Personalized Scaffolds for Diabetic Foot Ulcer Healing Using Extracellular Matrix from Induced Pluripotent Stem‐Reprogrammed Patient Cells

Diabetic foot ulcers (DFUs) are chronic wounds sustained by pathological fibroblasts and aberrant extracellular matrix (ECM). Porous collagen-based scaffolds (CS) have shown clinical promise for treating DFUs but may benefit from functional enhancements. Our previous work showed fibroblasts differentiated from induced pluripotent stem cells are an effective source of new ECM mimicking fetal matrix, which notably promotes scar-free healing. Likewise, functionalizing CS with this rejuvenated ECM shows potential for DFU healing. Herein, an approach to DFU healing is demonstrated for the first time using biopsied cells from DFU patients, reprogramming those cells, and functionalizing CS with patient-specific ECM as a personalized acellular tissue-engineered scaffold. A two-pronged approach is taken: 1) direct ECM blending into scaffold fabrication, and 2) seeding scaffolds with reprogrammed fibroblasts for ECM deposition followed by decellularization. The decellularization approach reduces cell number requirements and maintains naturally deposited ECM proteins.
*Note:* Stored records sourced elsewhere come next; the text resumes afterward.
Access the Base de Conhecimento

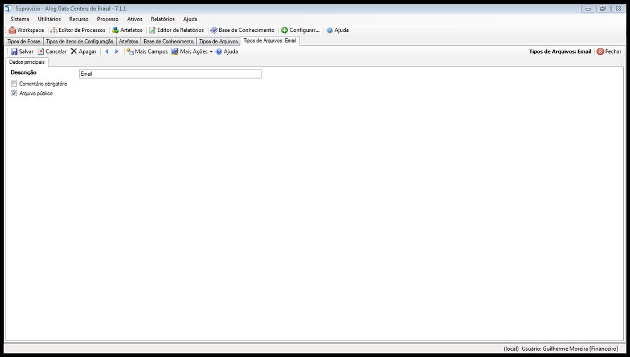[x=242, y=30]
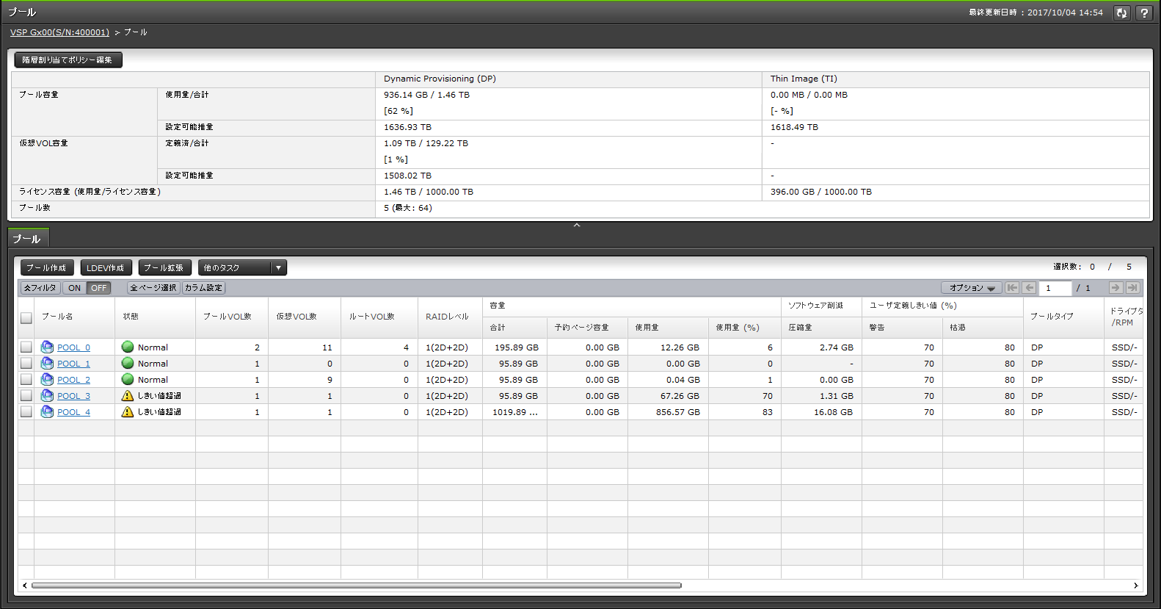
Task: Tick the select-all header checkbox
Action: [x=26, y=318]
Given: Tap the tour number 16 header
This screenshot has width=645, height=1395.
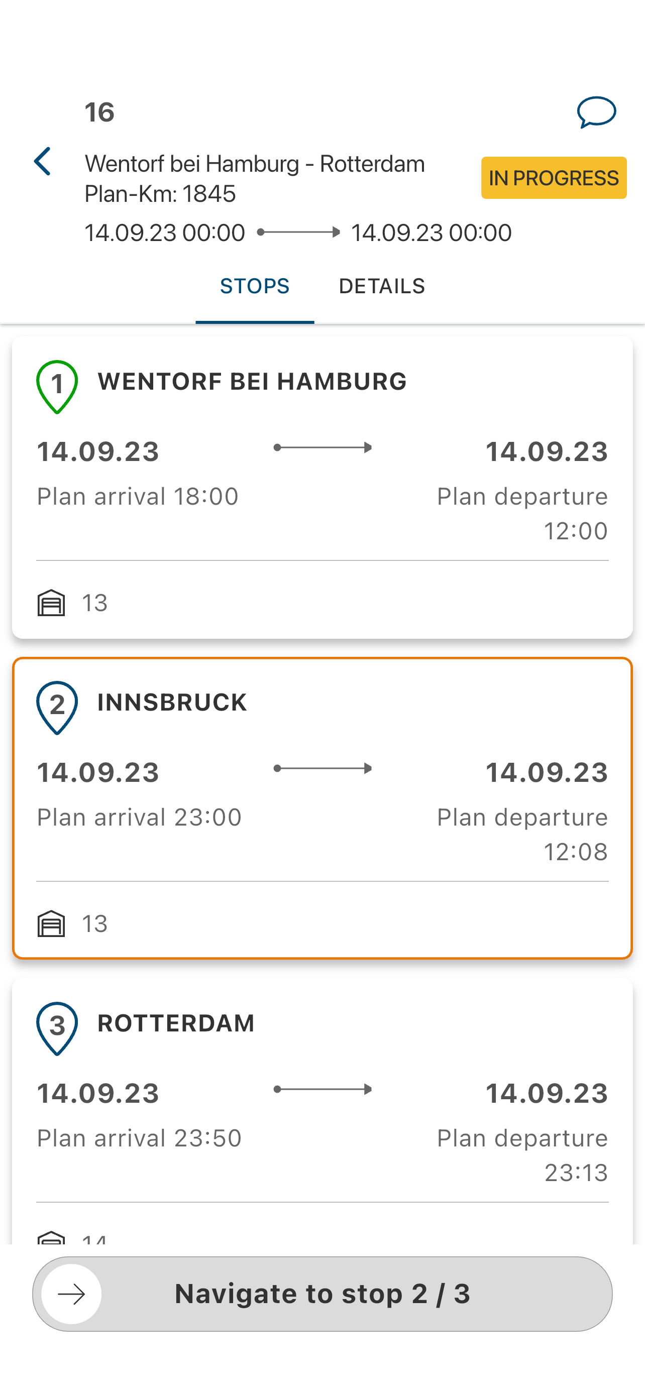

Both approaches show enhanced ECM deposition from DFU fibroblasts. Decellularized scaffolds additionally enhance glycosaminoglycan deposition and subsequent vascularization. Finally, reprogrammed ECM scaffolds from patient-matched DFU fibroblasts outperform those from healthy fibroblasts in several metrics, suggesting ECM is in fact able to redirect resident pathological fibroblasts in DFUs toward healing, and a patient-specific ECM signature may be beneficial.